● Text block:
--------------------------------

Search engines use “crawlers” to discover pages on websites. These pages are then scored by hundreds of signals to determine if they should be “indexed” and where they should be “ranked” in the index for a given keyword.
Most technical SEO audits don’t analyze your website’s crawl, as off the shelf SEO tools don’t gather the proper data. This is a huge mistake, particularly for larger websites.
Mismanaging your website’s crawl can lead to:
- Decrease in your average daily crawl allocation
- Decrease in your indexation rate, and ultimately
- Decrease in your rankings and organic traffic
This webinar will explore the importance of managing your website’s crawl for increased visibility in search engines.
What is a Crawl Budget?

--------------------------------

● Data section:
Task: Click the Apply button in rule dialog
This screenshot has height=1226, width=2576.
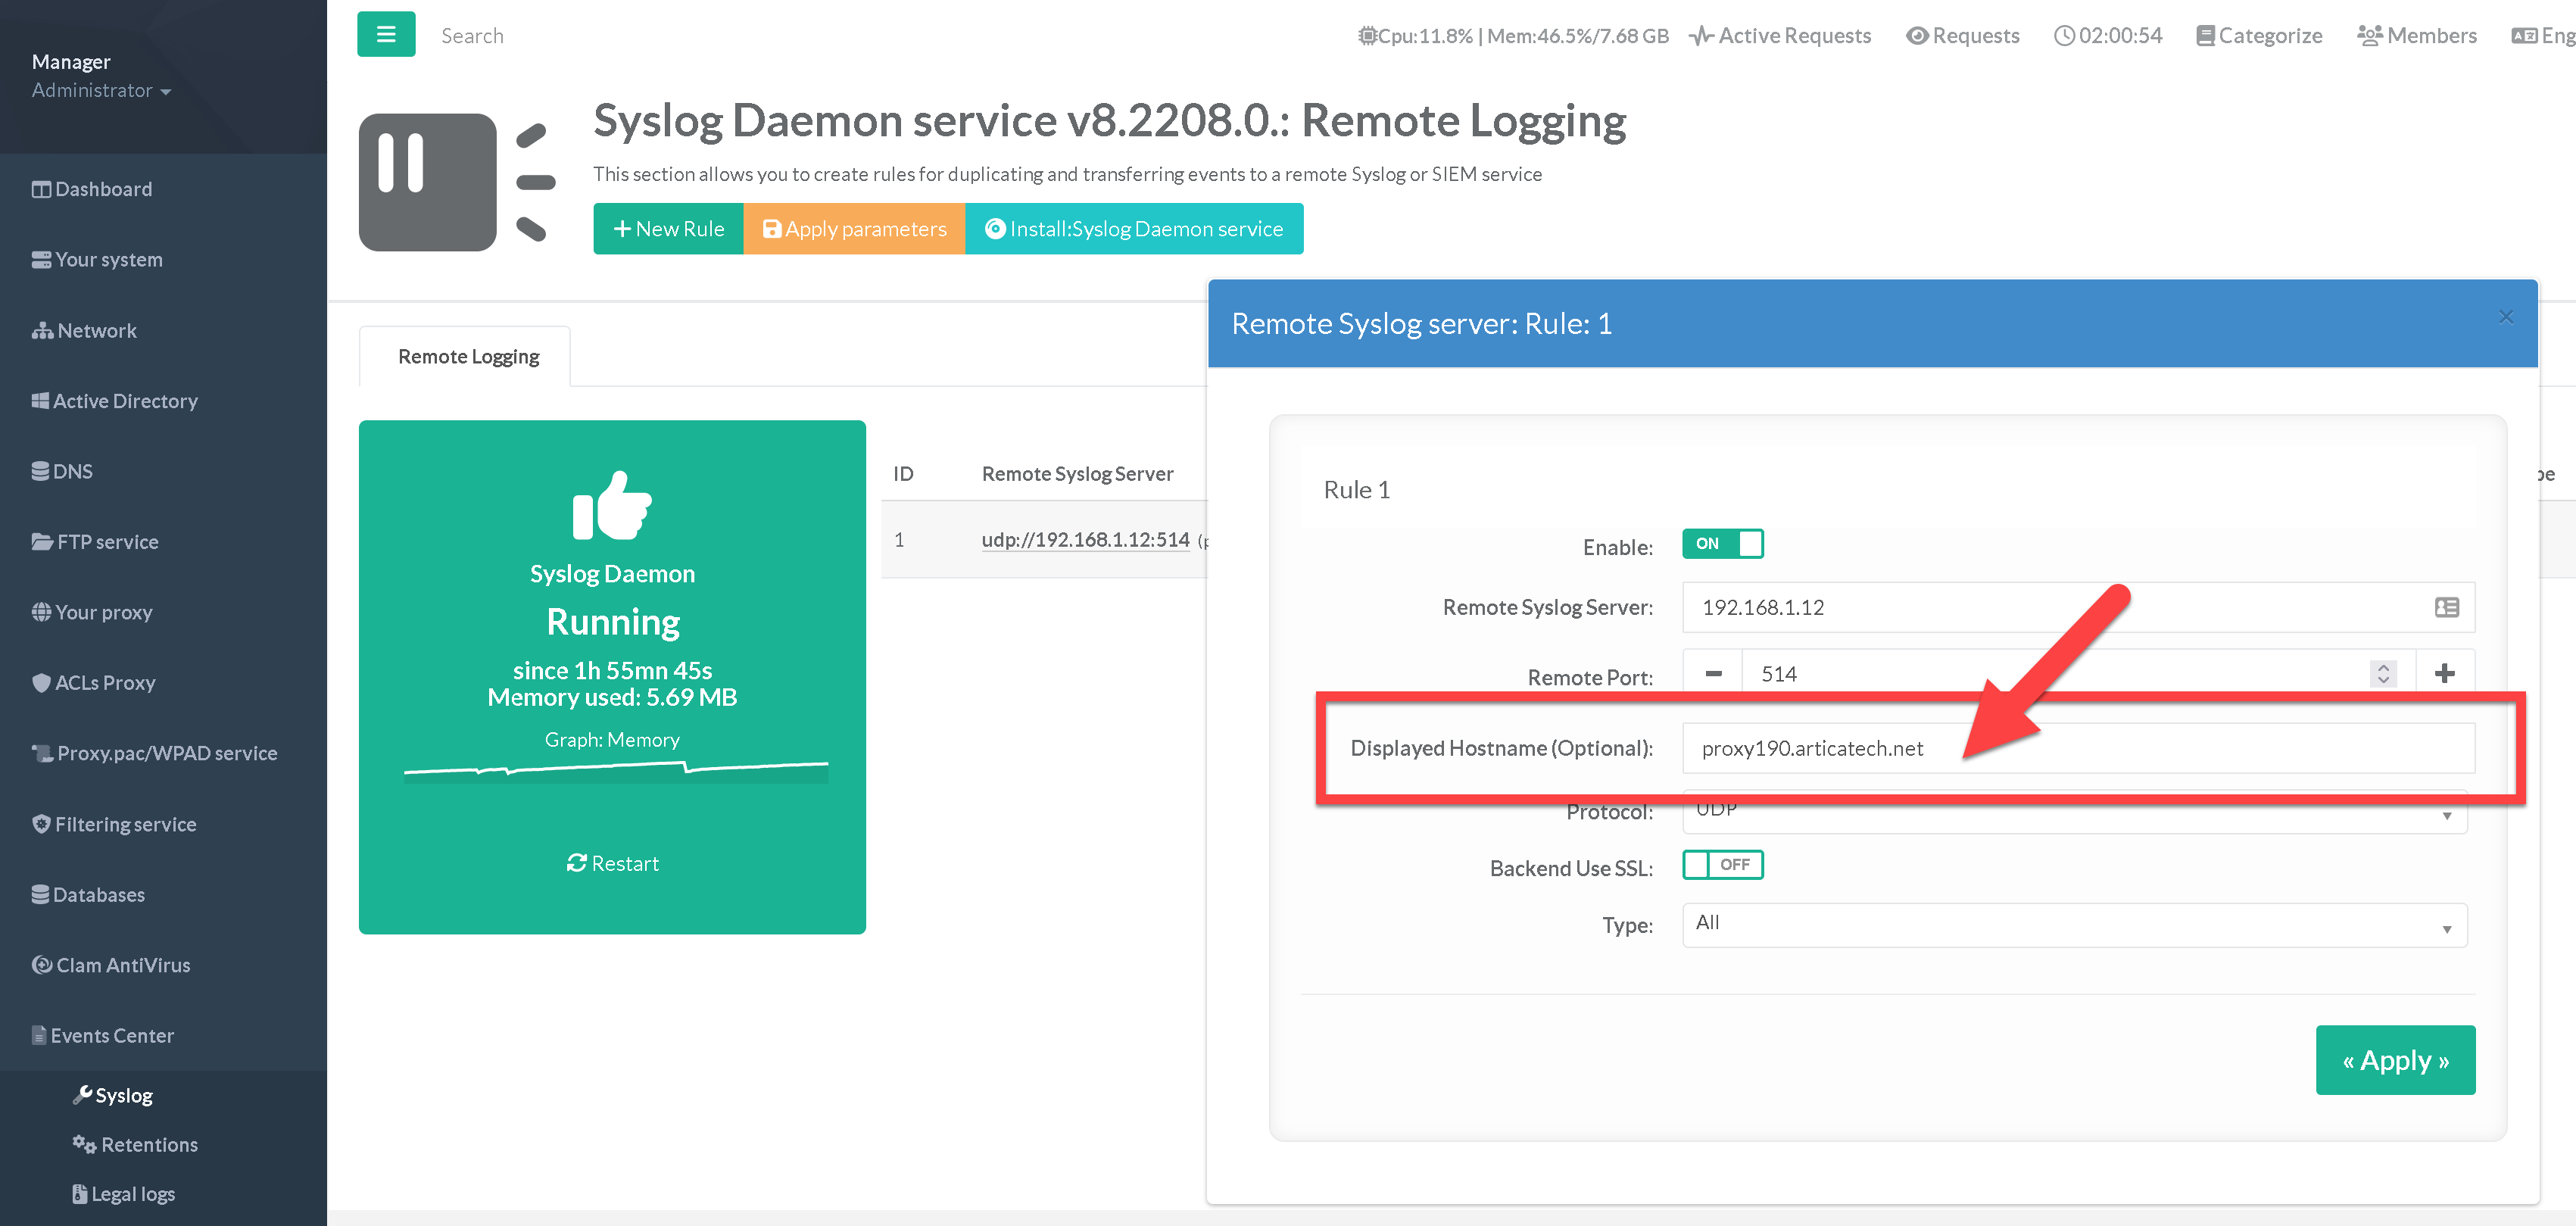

--------------------------------

Continue the text on managing a website's crawl for search engines, starting right after its final line, "What is a Crawl Budget?"

Google’s Gary Illyes noted there’s no “official” definition of crawl budget in a Google Webmaster blog post:
“Recently, we’ve heard a number of definitions for ‘crawl budget’, however, we don’t have a single term that would describe everything that ‘crawl budget’ stands for externally.”
He goes onto break the budget itself into three components:
1. Crawl rate limit
The number of simultaneous connections Googlebot may use and also the time it waits between each crawl.
2. Crawl health
If a site responds quickly to Googlebot, the bot will see the site as healthy and can increase the crawl rate. Conversely, if the site responds poorly, the crawl rate can go down.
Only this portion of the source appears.